The first workshop was a one-day international workshop on water and air quality research for societal health organized by 2017 WARI fellow, Paromita Chakraborty, and held at SRM Institute of Sciences and Technology in Chennai on November 13. Daniel Snow, director of the Water Sciences Lab, provided a plenary presentation on advanced methods for monitoring agroecosystem water quality. Other speakers from surrounding universities in India and Nepal presented research and monitoring technologies for water and air pollution, both of which have become severe throughout the country.
A second six-day workshop was co-organized by 2016 WARI fellow Rajeev Pratap Singh of Banaras Hindu University, DWFI Faculty Fellow Shannon Bartelt-Hunt, and former DWFI Fellow Alan Kolok, currently director of the Idaho Water Resources Institute.

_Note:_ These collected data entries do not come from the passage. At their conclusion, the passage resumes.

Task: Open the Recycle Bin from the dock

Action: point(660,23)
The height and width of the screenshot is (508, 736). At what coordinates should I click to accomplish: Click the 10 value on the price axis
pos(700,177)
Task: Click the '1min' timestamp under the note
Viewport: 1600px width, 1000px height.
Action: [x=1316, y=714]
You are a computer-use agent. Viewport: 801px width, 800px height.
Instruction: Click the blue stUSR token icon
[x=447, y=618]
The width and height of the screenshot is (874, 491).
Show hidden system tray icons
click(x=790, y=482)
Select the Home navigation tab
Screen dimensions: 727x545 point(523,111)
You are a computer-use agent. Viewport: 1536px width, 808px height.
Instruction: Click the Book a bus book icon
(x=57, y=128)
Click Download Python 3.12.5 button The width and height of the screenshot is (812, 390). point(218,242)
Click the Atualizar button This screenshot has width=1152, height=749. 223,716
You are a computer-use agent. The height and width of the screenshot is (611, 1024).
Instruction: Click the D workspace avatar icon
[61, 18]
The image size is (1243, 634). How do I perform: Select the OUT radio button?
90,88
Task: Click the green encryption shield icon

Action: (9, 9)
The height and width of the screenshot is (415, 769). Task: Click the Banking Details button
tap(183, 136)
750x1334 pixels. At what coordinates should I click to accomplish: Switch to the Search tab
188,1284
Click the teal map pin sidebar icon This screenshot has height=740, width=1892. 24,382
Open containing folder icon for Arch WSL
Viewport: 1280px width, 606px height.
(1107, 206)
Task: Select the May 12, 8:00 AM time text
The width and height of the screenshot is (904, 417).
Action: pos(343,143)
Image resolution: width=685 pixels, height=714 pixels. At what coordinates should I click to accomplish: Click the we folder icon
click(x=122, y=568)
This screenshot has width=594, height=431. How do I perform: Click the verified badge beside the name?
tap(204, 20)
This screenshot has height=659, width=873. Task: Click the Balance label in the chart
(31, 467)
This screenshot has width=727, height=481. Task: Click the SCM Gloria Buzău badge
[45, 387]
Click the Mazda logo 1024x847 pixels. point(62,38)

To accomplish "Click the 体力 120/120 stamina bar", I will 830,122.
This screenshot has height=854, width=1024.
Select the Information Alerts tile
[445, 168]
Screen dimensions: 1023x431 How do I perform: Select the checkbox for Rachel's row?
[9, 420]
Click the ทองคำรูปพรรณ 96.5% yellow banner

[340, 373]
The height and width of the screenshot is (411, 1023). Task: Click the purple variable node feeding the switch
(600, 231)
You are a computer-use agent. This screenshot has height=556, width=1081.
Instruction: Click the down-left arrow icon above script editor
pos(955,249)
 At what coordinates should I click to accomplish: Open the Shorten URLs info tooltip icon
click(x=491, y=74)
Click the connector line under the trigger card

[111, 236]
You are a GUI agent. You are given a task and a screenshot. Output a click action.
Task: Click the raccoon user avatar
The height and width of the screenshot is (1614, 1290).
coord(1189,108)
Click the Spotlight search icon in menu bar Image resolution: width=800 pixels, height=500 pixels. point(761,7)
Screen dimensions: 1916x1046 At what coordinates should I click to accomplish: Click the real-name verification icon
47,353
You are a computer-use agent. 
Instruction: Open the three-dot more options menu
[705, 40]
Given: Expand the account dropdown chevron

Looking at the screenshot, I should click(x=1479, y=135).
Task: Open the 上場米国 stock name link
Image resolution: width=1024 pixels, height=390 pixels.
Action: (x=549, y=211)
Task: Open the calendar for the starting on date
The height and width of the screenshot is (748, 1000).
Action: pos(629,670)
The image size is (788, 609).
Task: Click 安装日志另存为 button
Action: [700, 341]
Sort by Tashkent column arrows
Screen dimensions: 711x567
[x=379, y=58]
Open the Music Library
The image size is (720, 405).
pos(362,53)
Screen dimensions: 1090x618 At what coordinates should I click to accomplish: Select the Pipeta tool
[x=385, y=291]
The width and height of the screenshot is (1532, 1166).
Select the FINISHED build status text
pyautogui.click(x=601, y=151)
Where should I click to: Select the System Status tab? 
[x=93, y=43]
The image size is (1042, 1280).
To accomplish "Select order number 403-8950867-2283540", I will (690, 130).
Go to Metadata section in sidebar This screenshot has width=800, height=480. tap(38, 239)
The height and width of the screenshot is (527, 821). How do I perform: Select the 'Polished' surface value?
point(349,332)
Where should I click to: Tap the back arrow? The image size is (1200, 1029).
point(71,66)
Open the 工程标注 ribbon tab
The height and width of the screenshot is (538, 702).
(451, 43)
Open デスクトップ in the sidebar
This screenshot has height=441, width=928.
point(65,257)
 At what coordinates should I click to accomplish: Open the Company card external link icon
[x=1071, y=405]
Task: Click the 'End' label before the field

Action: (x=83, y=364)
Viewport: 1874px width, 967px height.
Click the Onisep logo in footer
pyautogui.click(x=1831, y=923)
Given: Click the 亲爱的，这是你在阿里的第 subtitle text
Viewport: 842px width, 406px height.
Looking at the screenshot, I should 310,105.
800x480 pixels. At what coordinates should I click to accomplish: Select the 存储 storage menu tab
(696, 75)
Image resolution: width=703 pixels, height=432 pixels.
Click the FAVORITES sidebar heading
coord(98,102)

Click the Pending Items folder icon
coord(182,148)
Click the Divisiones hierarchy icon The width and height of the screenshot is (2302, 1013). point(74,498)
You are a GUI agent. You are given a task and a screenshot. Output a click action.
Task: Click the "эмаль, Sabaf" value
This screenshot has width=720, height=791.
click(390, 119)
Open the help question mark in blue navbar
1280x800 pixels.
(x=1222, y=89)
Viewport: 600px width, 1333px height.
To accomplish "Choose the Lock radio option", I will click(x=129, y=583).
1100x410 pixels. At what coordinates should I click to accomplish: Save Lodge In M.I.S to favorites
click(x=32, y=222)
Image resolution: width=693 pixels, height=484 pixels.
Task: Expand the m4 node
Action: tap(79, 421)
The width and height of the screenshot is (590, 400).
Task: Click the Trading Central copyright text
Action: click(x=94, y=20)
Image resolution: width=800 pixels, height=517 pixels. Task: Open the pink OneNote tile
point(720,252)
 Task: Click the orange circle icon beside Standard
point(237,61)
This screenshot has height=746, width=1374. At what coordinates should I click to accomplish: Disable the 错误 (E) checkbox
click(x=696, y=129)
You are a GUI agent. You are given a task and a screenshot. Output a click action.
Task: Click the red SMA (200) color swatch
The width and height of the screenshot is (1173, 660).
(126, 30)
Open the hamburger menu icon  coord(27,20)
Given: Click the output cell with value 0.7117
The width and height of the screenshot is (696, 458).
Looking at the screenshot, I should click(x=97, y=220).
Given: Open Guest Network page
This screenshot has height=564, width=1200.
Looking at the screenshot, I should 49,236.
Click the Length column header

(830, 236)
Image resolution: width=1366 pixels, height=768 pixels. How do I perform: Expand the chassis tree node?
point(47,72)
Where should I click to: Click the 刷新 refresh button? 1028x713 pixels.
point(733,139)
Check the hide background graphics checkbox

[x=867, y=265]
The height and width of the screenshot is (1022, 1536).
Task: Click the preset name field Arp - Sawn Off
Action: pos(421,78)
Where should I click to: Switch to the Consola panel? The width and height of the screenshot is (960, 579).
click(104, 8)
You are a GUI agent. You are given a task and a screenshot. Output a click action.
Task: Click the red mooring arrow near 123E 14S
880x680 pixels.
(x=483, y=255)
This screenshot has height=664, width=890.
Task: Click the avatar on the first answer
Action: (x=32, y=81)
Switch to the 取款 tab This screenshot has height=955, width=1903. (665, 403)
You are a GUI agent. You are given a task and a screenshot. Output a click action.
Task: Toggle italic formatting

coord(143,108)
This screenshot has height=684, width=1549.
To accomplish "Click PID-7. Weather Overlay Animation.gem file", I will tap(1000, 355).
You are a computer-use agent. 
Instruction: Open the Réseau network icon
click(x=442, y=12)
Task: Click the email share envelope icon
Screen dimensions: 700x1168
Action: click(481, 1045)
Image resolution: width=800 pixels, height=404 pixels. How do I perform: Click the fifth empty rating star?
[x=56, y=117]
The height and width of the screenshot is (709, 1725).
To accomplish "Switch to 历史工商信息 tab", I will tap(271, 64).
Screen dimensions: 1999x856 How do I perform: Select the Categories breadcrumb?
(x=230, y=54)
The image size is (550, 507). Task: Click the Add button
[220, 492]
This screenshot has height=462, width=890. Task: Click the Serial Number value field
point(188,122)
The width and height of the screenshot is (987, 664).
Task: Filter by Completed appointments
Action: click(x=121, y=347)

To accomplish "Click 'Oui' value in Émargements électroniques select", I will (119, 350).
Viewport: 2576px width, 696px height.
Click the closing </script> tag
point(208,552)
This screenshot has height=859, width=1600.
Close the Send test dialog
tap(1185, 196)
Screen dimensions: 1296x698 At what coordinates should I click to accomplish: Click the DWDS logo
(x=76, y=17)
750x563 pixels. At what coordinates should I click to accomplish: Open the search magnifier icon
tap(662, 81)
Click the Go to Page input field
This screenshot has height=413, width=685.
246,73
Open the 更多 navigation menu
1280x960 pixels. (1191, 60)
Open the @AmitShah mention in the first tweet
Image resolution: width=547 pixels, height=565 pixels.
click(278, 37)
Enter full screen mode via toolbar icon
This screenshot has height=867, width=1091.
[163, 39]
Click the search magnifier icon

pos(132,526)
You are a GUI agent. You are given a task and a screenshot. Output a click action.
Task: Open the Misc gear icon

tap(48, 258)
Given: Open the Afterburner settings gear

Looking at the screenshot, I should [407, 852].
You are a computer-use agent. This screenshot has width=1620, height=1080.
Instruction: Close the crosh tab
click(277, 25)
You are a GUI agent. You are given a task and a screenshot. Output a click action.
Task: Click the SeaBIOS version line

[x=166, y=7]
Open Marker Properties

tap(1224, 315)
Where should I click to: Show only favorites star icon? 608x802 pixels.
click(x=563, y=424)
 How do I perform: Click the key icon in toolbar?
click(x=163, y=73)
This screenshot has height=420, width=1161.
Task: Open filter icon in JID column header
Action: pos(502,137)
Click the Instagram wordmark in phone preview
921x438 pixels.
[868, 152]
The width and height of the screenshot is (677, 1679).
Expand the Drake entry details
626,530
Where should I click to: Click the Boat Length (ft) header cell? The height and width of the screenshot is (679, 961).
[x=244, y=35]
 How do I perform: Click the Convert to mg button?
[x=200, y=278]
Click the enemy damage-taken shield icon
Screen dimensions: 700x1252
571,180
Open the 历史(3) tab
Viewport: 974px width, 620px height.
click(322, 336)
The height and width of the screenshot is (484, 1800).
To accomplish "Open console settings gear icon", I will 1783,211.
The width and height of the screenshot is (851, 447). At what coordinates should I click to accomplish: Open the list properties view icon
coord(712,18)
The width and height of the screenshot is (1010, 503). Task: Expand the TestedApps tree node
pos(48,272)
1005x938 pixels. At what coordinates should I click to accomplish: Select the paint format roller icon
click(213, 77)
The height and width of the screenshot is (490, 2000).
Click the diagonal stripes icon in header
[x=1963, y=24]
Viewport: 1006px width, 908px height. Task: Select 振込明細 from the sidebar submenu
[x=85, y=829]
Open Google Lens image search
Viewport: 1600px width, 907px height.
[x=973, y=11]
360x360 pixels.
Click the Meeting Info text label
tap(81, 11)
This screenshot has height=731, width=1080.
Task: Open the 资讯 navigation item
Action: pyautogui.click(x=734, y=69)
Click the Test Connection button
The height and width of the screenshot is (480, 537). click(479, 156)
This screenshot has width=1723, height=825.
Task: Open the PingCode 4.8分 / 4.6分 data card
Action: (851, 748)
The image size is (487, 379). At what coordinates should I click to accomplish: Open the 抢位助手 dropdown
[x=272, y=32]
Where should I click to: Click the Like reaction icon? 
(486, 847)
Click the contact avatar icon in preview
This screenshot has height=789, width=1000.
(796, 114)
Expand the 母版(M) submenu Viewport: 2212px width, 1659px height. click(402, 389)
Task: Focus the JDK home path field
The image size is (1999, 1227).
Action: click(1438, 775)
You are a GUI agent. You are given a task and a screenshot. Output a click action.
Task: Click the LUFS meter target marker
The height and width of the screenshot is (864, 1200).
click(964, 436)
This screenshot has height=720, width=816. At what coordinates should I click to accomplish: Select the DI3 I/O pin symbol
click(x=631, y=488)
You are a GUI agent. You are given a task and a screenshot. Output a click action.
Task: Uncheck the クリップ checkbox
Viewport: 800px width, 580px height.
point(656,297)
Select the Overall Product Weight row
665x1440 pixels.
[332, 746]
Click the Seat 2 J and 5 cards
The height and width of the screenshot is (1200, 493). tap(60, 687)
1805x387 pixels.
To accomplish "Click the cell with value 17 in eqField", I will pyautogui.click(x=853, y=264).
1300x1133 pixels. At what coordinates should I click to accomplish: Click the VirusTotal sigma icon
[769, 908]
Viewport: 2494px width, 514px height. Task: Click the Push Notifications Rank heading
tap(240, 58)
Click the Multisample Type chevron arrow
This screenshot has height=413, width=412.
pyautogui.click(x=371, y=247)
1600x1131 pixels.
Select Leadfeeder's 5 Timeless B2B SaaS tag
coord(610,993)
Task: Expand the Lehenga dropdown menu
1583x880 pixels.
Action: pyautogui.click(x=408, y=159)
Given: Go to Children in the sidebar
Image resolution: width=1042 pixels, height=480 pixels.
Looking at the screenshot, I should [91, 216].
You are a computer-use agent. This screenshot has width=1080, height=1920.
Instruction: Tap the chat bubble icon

The workshop was funded by the India-US Science and Technology Forum (IUSSTF) with a theme of The Water-Food-Energy-Climate Nexus: A perspective towards a sustainable future. Held November 16-21 at Banaras Hindu University (BHU) in Varanasi, the goal was to address societal challenges in providing water, food and energy security in the future and how the nexus between water-food-energy-climate can be used to address sustainability challenges. Presenters from the U.S. included Jesse Bell, professor of health and environment at the University of Nebraska Medical Center College of Public Health; Chittaranjan Ray, director of the Nebraska Water Center; Yusong Li, DWFI Faculty Fellow and associate professor of the UNL Civil Engineering Department.
The WFEC-2018 workshop included scientists and scholars from across India and covered topics ranging from water scarcity in India to agricultural and urban water pollution and climate change. Nearly 80 attendees and presenters contributed to a successful workshop at BHU paving the way for building new collaborative efforts between India and U.S. scientists and engineers in the areas of water, food and energy sustainability under increasing stress from climate change.
Both workshops are outcomes of the Water Advanced Research and Innovation (WARI) Fellowship Program developed to foster long-term Indo-American science and technology partnerships and co-sponsored by DWFI and the Indo-US Science and Technology Forum. The WARI program began in 2016 and was recently approved for continuation through 2022.